> **WHAT YOU HAVE TO DO**: Would you please copy every line below that includes the string "computer"?

> **ENTRIES SUPPLIED**:

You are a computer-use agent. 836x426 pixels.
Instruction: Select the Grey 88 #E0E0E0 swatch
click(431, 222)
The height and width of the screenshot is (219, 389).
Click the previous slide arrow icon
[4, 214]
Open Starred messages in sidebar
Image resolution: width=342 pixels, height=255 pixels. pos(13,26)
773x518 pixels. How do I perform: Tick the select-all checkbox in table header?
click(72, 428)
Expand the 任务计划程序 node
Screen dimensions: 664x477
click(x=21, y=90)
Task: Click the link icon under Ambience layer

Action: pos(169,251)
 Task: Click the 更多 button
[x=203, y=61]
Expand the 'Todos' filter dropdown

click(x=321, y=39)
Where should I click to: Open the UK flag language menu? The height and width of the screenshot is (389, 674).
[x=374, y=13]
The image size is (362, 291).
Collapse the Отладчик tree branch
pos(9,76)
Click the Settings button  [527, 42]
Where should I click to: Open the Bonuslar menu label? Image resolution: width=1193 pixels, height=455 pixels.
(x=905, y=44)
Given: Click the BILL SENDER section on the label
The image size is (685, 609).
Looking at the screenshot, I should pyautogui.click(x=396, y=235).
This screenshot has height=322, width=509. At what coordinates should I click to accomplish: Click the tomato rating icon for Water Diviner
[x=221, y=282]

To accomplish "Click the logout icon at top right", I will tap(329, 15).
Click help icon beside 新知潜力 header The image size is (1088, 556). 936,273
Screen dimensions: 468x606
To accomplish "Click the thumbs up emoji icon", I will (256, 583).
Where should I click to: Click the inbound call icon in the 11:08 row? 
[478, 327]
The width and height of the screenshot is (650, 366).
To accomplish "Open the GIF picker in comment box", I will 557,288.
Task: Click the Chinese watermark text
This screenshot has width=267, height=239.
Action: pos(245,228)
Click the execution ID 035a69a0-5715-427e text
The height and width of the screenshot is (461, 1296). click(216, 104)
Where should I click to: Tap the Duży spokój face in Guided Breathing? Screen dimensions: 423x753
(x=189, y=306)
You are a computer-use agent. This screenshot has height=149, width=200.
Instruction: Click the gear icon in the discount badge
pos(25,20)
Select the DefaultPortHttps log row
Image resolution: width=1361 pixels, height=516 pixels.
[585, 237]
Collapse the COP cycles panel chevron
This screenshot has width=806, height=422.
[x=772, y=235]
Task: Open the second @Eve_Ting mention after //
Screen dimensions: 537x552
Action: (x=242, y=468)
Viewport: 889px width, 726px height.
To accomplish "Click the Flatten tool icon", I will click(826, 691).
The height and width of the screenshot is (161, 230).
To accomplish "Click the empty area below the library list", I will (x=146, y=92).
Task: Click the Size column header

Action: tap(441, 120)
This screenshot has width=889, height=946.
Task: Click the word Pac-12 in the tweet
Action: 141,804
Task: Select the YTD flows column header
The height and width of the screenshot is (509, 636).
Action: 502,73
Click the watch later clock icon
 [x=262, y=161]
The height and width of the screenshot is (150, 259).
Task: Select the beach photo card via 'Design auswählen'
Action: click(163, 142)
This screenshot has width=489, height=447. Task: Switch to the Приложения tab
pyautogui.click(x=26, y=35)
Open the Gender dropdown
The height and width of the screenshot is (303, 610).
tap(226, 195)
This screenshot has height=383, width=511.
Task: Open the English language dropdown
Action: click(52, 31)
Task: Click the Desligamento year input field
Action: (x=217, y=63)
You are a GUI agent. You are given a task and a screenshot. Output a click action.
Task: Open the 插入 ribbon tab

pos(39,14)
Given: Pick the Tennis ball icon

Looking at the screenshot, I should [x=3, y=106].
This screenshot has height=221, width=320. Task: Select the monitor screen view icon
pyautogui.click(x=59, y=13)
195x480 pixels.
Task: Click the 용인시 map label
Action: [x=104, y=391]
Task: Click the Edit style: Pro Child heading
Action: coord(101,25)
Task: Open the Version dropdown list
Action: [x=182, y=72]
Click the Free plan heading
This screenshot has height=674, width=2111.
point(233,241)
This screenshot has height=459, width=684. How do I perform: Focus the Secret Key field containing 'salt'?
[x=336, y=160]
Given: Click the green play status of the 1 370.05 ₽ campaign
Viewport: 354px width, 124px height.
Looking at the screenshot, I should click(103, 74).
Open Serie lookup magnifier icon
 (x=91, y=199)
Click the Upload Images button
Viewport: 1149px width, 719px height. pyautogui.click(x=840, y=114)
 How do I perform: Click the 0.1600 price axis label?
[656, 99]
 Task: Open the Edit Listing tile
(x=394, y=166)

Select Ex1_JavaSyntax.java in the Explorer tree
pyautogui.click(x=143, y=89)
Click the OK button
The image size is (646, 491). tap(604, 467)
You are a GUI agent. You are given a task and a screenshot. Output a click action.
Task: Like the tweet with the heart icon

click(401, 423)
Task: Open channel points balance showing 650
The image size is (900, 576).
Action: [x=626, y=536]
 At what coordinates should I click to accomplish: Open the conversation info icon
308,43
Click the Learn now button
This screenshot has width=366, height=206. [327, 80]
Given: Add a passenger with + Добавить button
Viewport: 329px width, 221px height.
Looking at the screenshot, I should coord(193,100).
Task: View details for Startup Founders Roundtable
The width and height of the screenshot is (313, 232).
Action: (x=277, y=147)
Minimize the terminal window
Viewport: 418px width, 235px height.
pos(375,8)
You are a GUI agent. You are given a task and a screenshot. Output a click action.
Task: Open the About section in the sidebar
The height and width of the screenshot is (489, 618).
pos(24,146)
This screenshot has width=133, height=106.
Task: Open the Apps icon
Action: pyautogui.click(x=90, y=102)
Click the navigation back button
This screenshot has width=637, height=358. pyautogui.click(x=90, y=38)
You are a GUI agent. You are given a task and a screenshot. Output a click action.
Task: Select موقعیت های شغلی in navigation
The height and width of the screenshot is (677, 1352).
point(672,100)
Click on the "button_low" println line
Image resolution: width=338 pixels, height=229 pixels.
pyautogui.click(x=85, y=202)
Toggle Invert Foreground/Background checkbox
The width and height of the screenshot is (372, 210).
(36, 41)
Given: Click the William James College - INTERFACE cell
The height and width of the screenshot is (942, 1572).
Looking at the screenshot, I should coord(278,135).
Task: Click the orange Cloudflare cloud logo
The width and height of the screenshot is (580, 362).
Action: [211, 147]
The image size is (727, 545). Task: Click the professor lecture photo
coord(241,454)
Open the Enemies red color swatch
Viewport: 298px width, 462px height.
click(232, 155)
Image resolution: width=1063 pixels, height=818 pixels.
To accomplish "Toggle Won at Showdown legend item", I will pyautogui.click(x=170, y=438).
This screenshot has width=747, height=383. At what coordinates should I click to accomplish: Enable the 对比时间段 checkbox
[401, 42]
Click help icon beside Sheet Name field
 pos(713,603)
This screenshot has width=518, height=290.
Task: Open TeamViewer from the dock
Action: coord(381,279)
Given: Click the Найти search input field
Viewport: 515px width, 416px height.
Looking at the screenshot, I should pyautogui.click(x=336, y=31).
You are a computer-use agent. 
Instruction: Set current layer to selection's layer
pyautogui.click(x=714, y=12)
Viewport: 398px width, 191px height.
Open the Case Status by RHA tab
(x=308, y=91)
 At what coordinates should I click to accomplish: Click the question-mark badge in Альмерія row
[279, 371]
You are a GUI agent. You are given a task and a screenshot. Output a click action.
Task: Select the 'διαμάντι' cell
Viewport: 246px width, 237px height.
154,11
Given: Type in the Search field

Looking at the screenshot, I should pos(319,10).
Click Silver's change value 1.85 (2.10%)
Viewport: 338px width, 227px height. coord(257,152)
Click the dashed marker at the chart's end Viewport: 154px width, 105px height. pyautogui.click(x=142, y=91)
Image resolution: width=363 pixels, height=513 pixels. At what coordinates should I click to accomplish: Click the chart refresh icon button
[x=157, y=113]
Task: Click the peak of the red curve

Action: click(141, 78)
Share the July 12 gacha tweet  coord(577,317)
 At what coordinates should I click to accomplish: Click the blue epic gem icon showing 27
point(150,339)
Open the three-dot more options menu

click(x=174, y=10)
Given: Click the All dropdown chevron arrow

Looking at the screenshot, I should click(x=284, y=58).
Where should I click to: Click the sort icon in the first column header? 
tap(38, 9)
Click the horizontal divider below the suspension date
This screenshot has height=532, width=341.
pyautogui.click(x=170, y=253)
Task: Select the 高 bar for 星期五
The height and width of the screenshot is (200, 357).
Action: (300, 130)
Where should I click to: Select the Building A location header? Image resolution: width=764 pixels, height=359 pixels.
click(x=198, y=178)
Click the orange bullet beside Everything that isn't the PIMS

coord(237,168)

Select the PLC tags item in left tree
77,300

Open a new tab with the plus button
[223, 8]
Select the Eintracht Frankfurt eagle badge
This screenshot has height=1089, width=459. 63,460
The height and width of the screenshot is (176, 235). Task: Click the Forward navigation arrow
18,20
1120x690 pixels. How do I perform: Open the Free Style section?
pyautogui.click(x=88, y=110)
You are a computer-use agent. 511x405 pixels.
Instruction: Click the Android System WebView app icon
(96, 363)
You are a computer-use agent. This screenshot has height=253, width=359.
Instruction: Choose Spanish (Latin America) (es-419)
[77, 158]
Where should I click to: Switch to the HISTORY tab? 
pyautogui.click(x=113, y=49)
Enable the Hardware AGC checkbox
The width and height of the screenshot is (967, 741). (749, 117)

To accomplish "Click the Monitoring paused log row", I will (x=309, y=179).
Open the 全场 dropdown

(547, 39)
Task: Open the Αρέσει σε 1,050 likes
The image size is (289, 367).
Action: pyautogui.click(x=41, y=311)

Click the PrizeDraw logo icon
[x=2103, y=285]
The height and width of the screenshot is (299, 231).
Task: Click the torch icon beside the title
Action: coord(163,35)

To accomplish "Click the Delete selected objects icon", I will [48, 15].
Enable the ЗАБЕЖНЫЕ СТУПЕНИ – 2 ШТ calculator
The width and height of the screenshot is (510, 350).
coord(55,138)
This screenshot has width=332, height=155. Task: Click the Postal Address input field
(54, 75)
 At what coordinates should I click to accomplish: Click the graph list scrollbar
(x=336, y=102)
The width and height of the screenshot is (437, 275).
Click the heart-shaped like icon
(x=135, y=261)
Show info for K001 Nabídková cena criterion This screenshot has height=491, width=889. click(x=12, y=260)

> **RESULT FOR THIS EXERCISE**:
You are a computer-use agent. 836x426 pixels.
You are a computer-use agent. This screenshot has height=149, width=200.
You are a computer-use agent. 
You are a computer-use agent. 511x405 pixels.
You are a computer-use agent. This screenshot has height=253, width=359.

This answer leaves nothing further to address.